### [Exercise details]
Search the data for "computer" and copy every matching line.
### Material for this task
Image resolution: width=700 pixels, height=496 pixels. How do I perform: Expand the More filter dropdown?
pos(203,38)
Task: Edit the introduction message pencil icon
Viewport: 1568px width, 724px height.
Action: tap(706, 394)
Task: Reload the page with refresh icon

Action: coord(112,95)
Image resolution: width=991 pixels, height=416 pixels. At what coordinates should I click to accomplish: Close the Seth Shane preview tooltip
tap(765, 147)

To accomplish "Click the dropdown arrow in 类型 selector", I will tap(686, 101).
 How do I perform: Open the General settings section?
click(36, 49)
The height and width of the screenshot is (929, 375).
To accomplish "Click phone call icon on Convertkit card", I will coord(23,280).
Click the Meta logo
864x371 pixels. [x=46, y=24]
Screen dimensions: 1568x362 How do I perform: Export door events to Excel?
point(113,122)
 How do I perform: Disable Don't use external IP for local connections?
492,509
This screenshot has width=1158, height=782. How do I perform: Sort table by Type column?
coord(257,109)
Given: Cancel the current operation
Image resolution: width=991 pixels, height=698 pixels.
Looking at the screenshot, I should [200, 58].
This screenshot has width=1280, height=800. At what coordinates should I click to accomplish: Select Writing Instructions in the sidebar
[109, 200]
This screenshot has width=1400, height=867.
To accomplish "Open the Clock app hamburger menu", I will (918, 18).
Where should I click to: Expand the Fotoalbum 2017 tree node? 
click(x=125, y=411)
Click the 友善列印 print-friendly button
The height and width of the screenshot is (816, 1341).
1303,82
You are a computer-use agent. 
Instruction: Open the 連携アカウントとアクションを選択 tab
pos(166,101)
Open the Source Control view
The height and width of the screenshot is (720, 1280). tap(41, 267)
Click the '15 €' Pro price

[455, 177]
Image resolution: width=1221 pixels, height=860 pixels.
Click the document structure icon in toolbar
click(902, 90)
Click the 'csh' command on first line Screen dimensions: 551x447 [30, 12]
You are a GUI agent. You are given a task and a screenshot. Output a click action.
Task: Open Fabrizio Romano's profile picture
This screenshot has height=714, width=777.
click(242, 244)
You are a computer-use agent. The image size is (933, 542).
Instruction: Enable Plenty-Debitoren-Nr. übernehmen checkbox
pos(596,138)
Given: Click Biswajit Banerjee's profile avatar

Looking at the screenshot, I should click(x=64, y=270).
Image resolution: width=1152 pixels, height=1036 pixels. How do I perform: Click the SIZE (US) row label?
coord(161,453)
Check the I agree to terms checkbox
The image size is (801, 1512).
######
### [Answer below]
You are a computer-use agent. 
You are a computer-use agent. The image size is (933, 542).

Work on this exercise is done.